Most Americans say the United States ought to take a leadership role in combating global warming, and by a margin of two-to-one think the country should participate in international treaty negotiations aimed at addressing its effects, according to a new environment poll from The Yale School of Forestry & Environmental Studies and The Associated Press-NORC Center for Public Affairs Research.
However, Americans tend to place a low priority on addressing global warming when compared with other environmental concerns. And few Americans believe that protecting the environment needs to come at a cost of lost economic growth.

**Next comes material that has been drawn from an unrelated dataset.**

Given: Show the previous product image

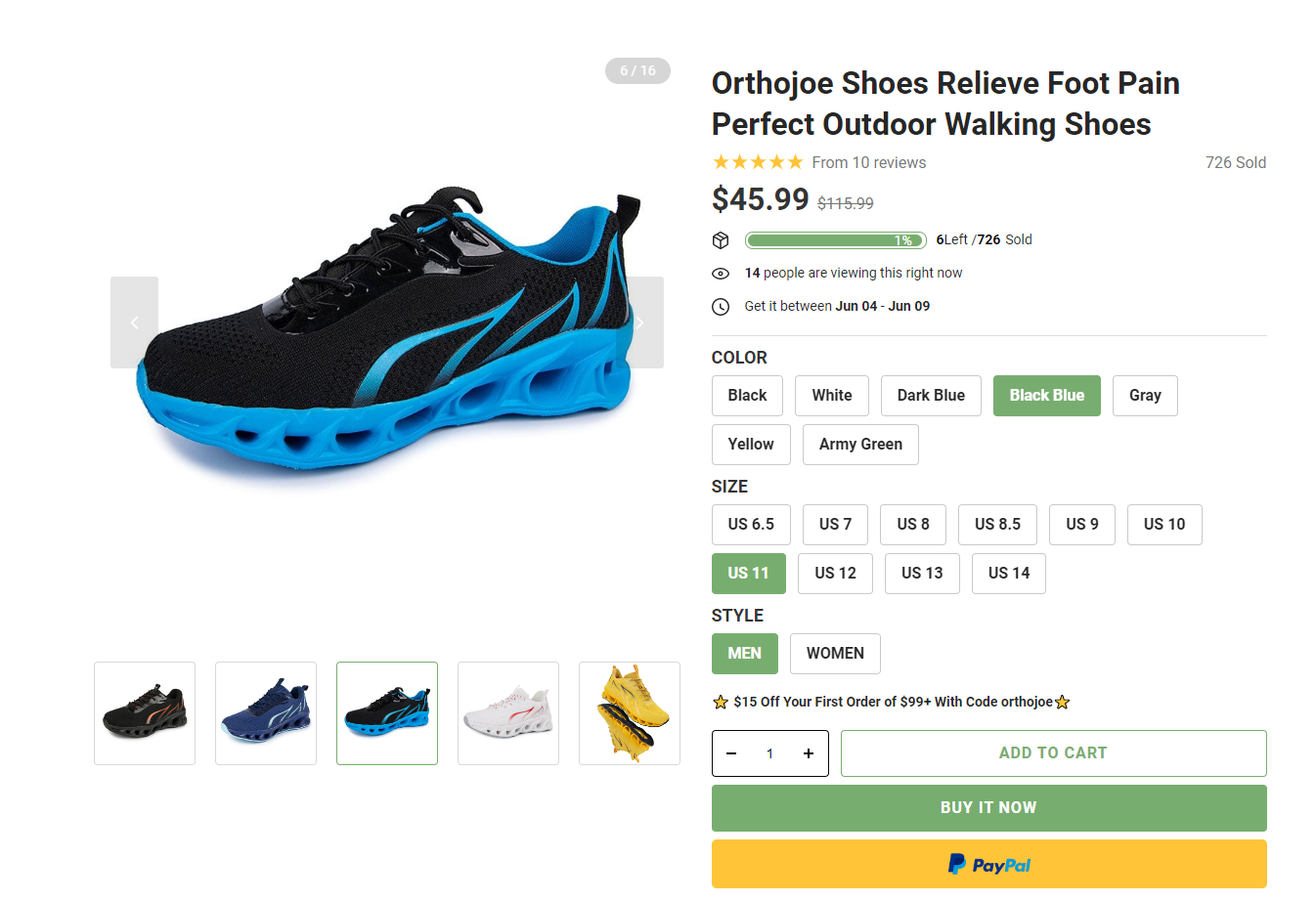Looking at the screenshot, I should (135, 322).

"Public understanding of environmental issues—from global warming to water pollution to the loss of biodiversity—is more important than ever, as many Americans work to create a more sustainable future," says Anthony Leiserowitz, a research scientist and faculty member at The Yale School of Forestry & Environmental Studies. "Policies are being considered at the national, state, and local levels, and Americans are increasingly adopting environmentally friendly lifestyles. This new poll will help inform these vital decisions."

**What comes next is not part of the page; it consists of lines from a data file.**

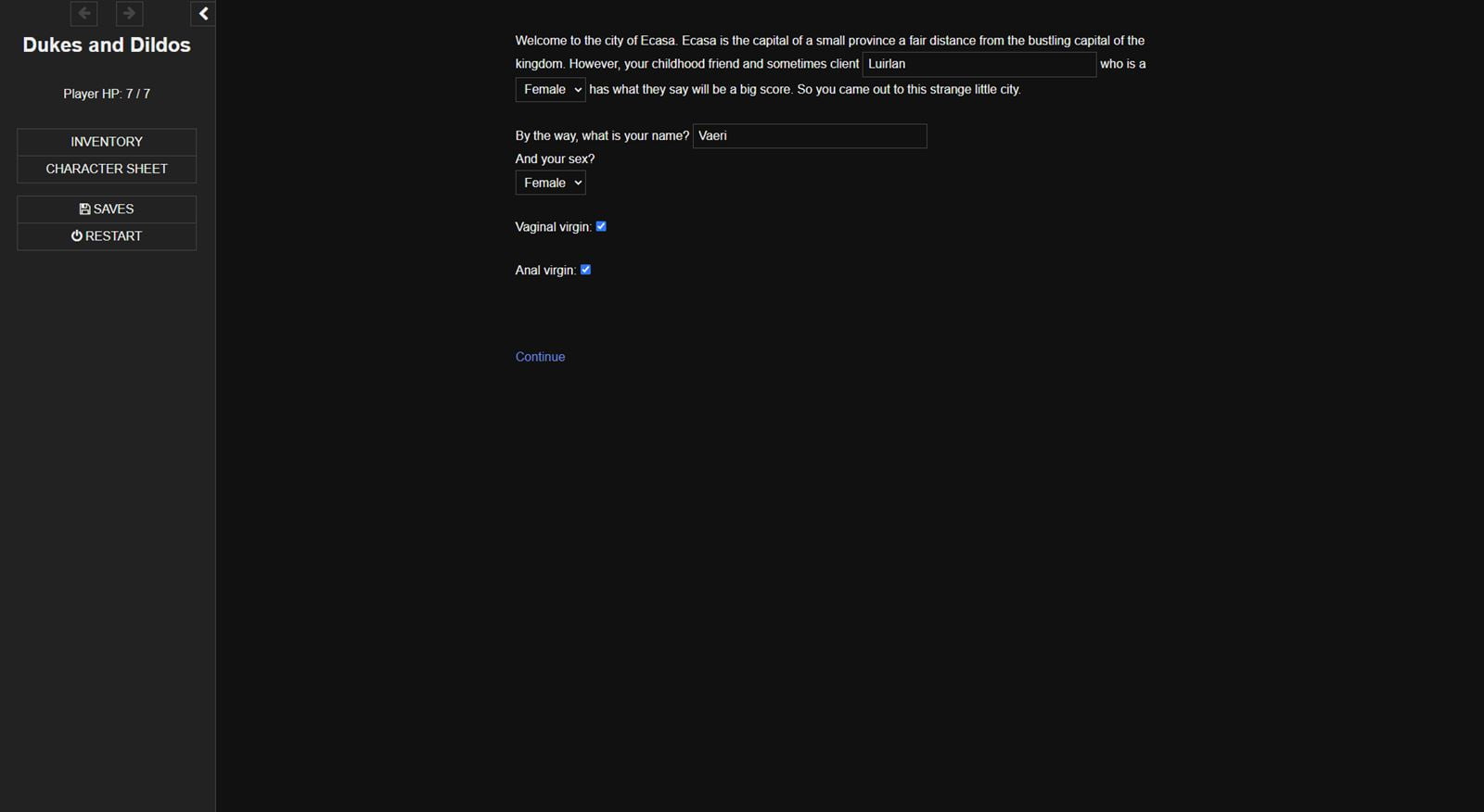The image size is (1484, 812).
Task: Focus the friend name field containing Luirlan
Action: [979, 64]
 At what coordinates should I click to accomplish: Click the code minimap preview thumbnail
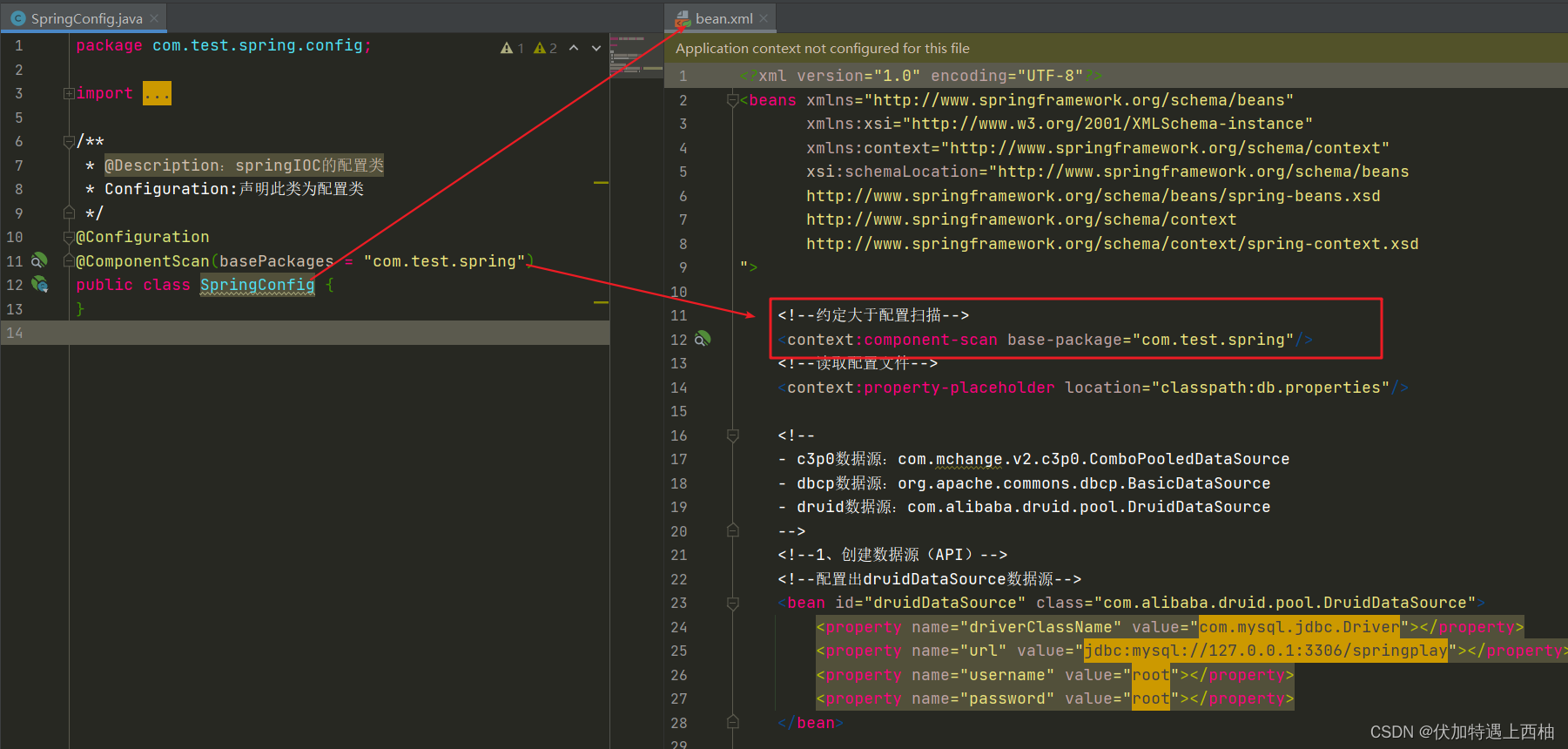(636, 57)
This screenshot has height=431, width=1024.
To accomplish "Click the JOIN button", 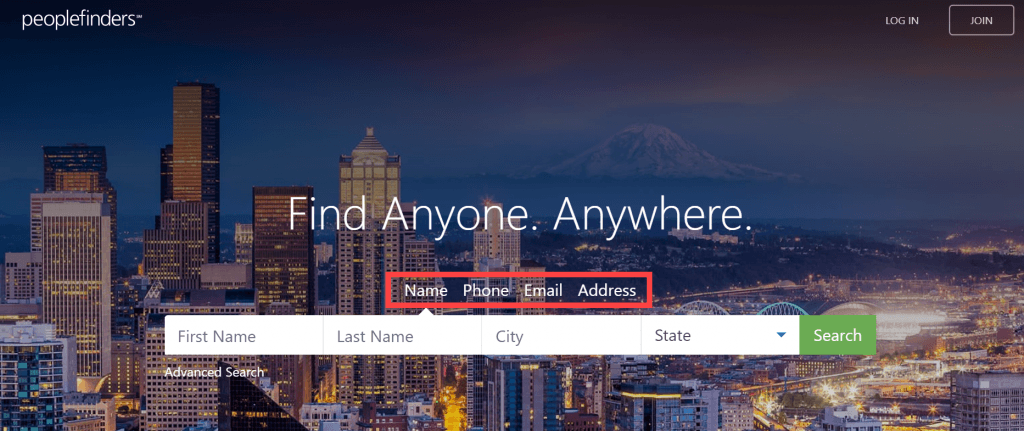I will click(981, 20).
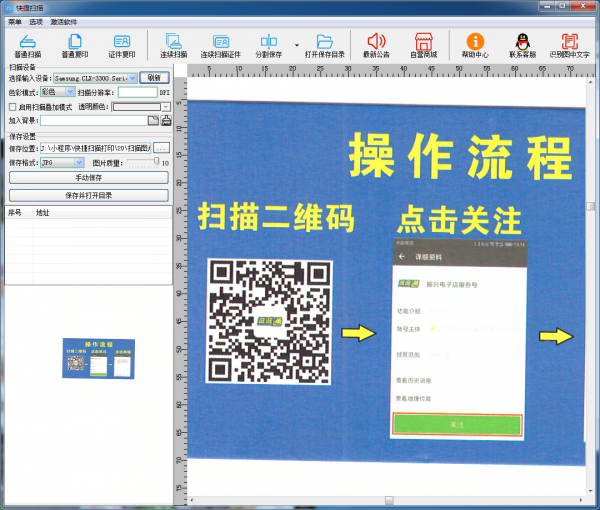Click the 手动保存 button

tap(88, 178)
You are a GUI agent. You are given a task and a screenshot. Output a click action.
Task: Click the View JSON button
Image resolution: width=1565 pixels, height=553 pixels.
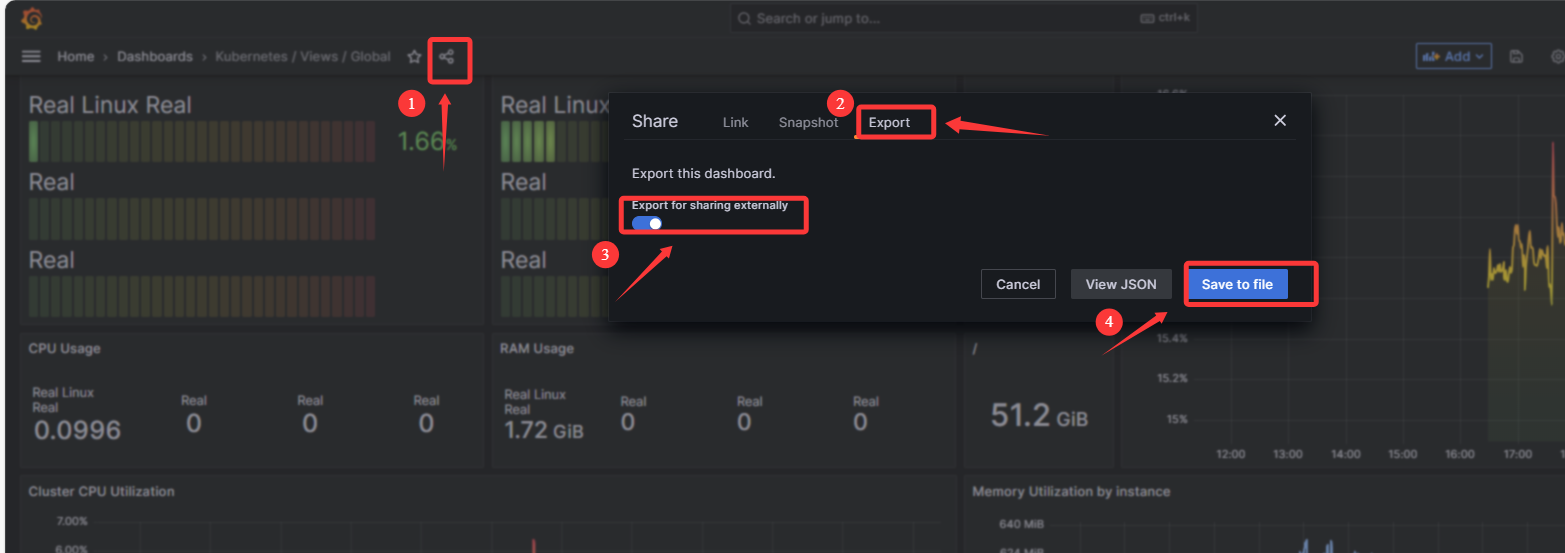point(1120,285)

Key findings from the poll include:
- 56 percent of Americans believe global warming is happening, and 20 percent believe it is not happening. Almost a quarter, 23 percent, are unsure.

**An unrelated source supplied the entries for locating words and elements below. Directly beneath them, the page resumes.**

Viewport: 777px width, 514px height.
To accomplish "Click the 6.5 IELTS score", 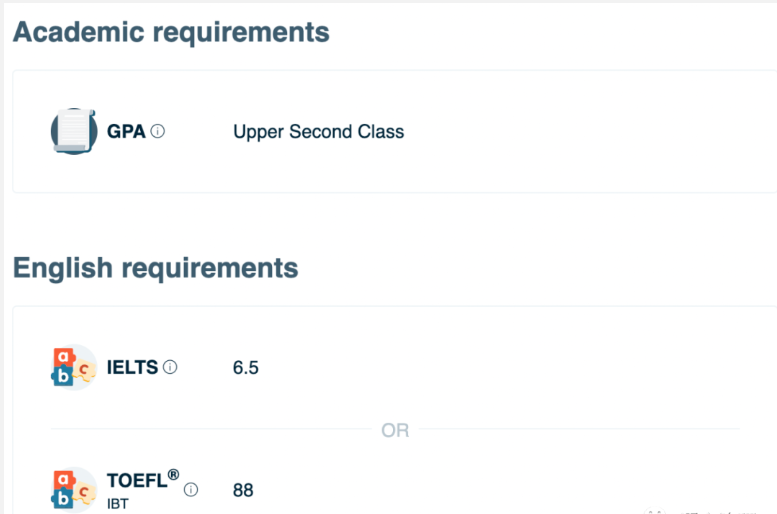I will [245, 367].
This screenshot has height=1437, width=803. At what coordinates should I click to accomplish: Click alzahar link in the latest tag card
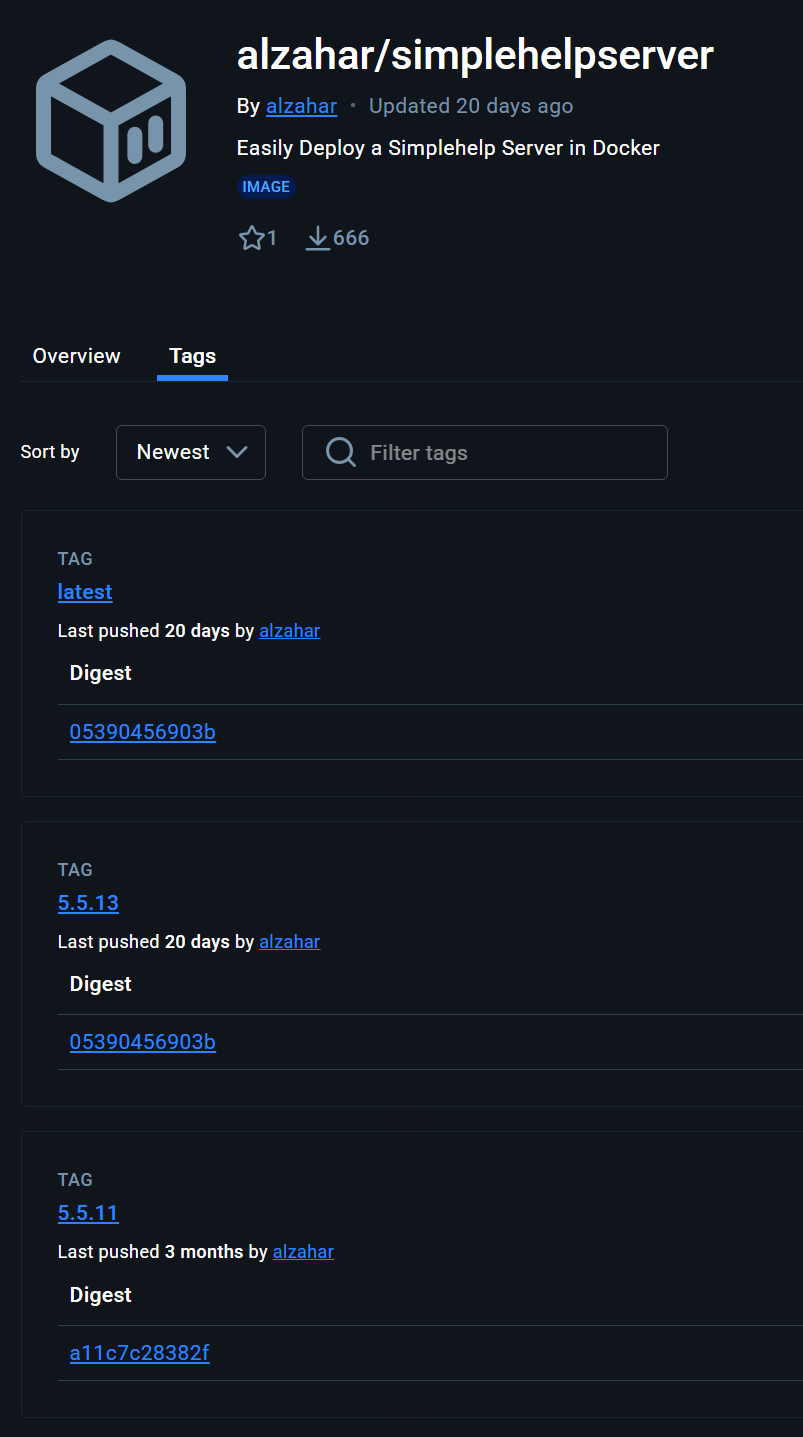coord(289,631)
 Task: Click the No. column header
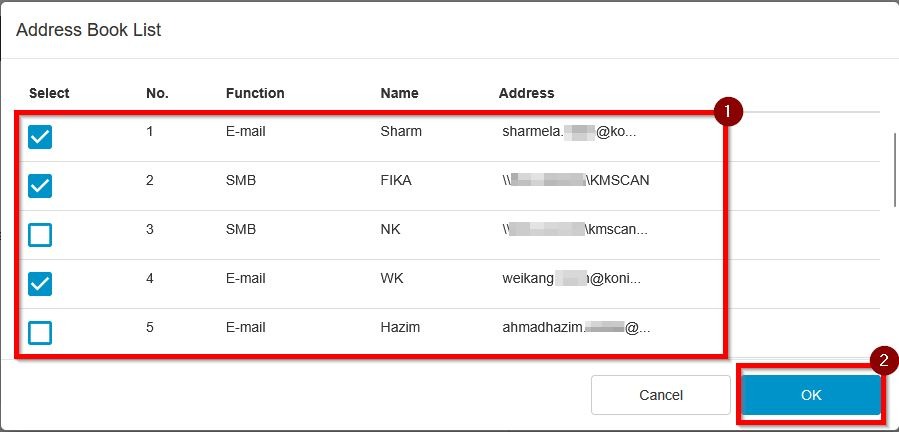tap(157, 93)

- About twice as many Americans favor US participation in international climate negotiations as oppose it.
- A majority of Americans say environmental protections will improve economic growth and provide new jobs in the long run.
- Americans are mixed on whether construction of the Keystone XL pipeline should proceed. Republicans are more likely than Democrats to support it. A quarter of Americans are confident it will be a safe way to transport heavy oil.